Agé de 55 ans, Arvind Kejriwal a fondé l’AAP en 2012 en proposant un programme anticorruption dirigé contre le BJP, le parti au pouvoir depuis 2014, mais aussi contre le Parti du Congrès, le parti historique des Nehru-Gandhi qui a dirigé l’Inde pendant plusieurs décennies. En 2015, à la surprise générale, il a remporté les élections locales à Delhi, infligeant le premier revers dans les urnes à Narendra Modi. Kejriwal a été réélu en 2020. L’AAP est également au pouvoir dans l’Etat du Pendjab depuis 2022.

Instrumentalisation des agences

L’arrestation de Kejriwal est le dernier exemple d’une longue liste d’arrestations visant des figures de l’opposition. Plusieurs adversaires de Narendra Modi estiment que le gouvernement fédéral de Delhi instrumentalise les agences gouvernementales pour cibler les opposants politiques. 

Les statistiques leur donnent raison : 90 % des personnes visées par des perquisitions ou des enquêtes menées par l’ED depuis 2014, soit la date d’accession au pouvoir de Modi, appartiennent aux partis d’opposition.
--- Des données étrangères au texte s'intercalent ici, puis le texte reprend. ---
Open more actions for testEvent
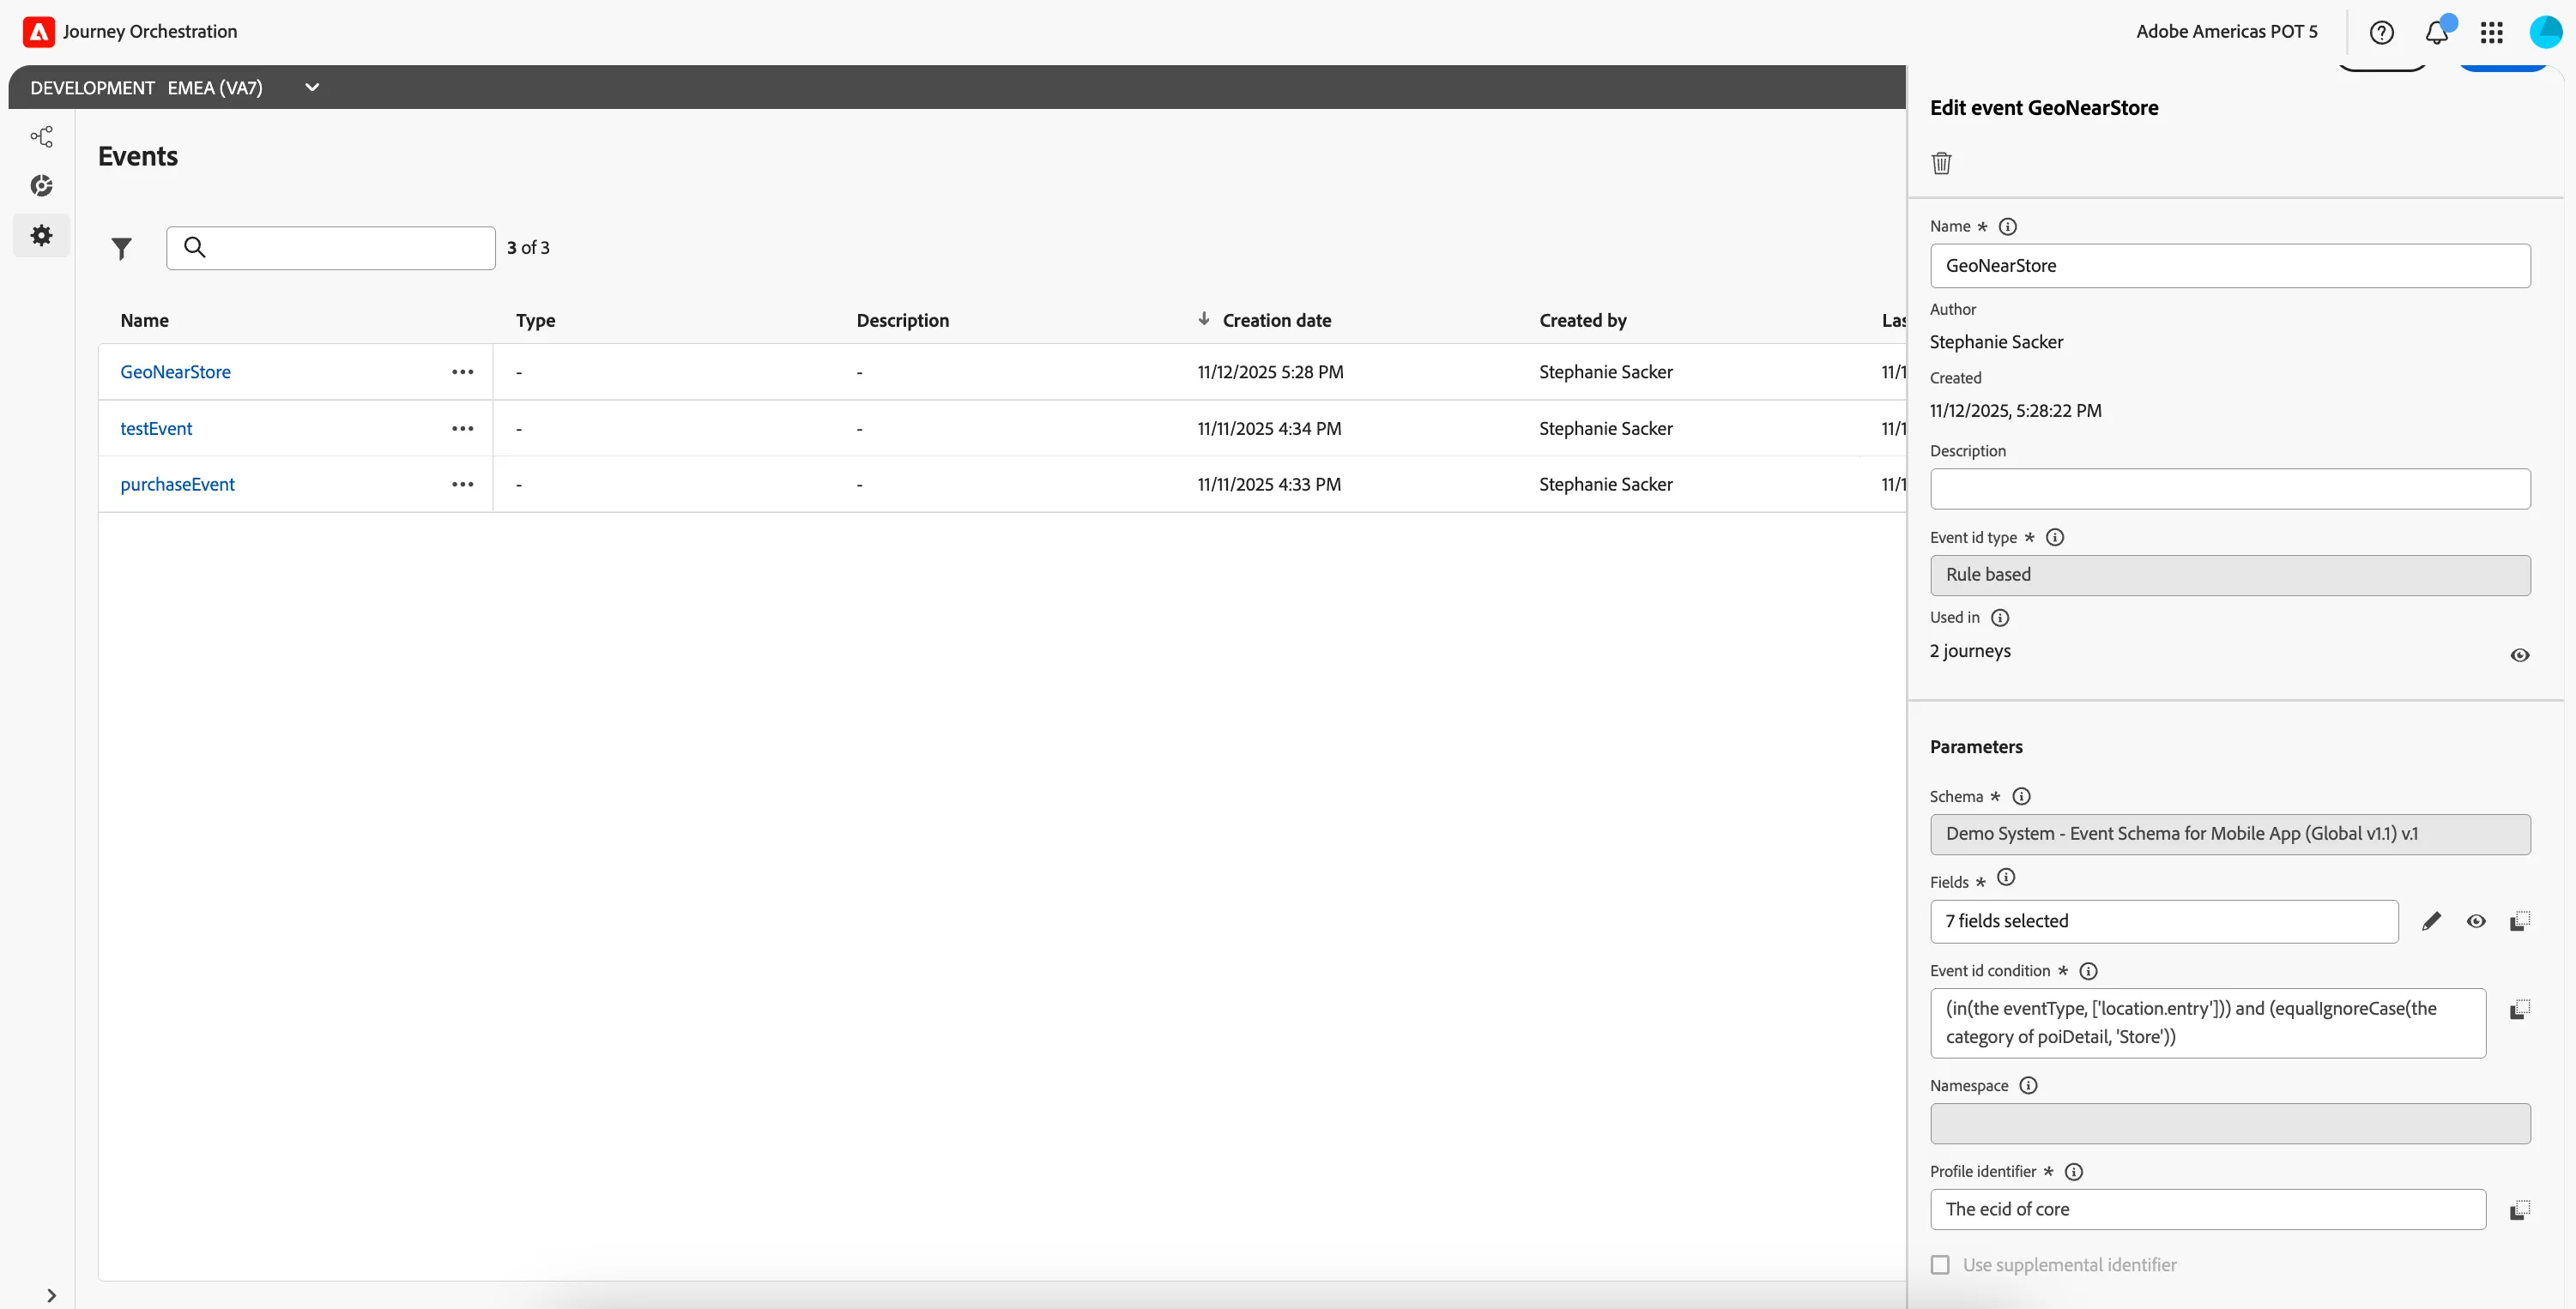(x=462, y=428)
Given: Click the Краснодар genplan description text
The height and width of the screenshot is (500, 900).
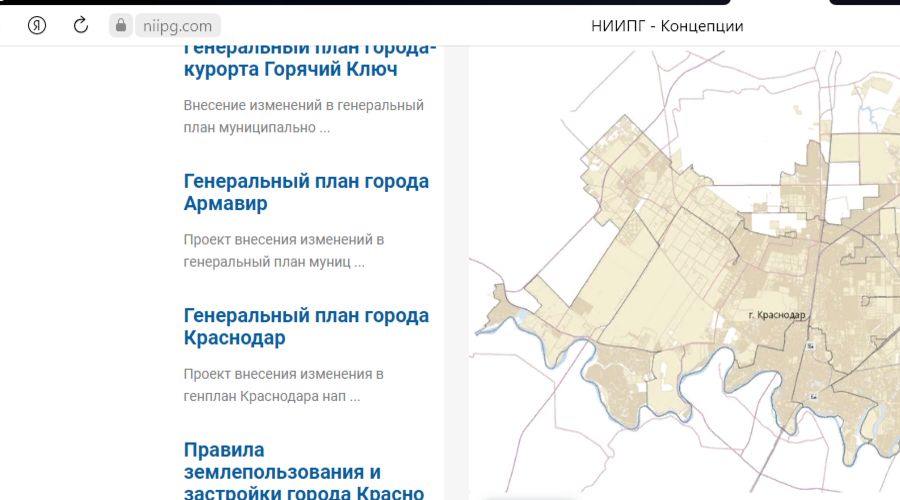Looking at the screenshot, I should (x=284, y=385).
Cela s’est accéléré à mesure que les élections législatives se rapprochent. En fin d’année dernière, l’ED avait procédé à la convocation ou à l’arrestation des leaders de l’opposition dans pas moins de 5 Etats . En janvier, Hemant Soren, le ministre en chef du Jharkhand, a lui aussi été interpellé par l’ED. Il a dû démissionner. M.K. Stalin, le ministre en chef du Tamil Nadu, membre du bloc d’opposition, a pris la défense de Kejriwal en déclarant que son arrestation ressemblait à « une chasse aux sorcières ».

Les Etats-Unis protestent

L’arrestation d’Arvind Kejriwal, un mois à peine avant le début des élections générales, a fait réagir les alliés de l’Inde, qui d’habitude s’abstiennent de commenter la vie politique intérieure du pays. En début de semaine, le département d’Etat américain a appelé New Delhi à garantir une « procédure judiciaire impartiale, transparente et dans les meilleurs délais » à Kejriwal, ce qui a agacé le gouvernement indien. « Nous nous opposons fermement à ces remarques », a réagi le ministère indien des Affaires étrangères dans un communiqué. « En diplomatie, les Etats sont censés respecter la souveraineté et les affaires intérieures des autres. »

Une diplomate américaine en poste à Delhi a dans la foulée été convoquée par les autorités indiennes. La semaine dernière, l’Allemagne avait elle aussi exprimé des inquiétudes sur l’arrestation du « Chief Minister » de Delhi. Le numéro 2 de l’ambassade allemande a lui aussi été convoqué.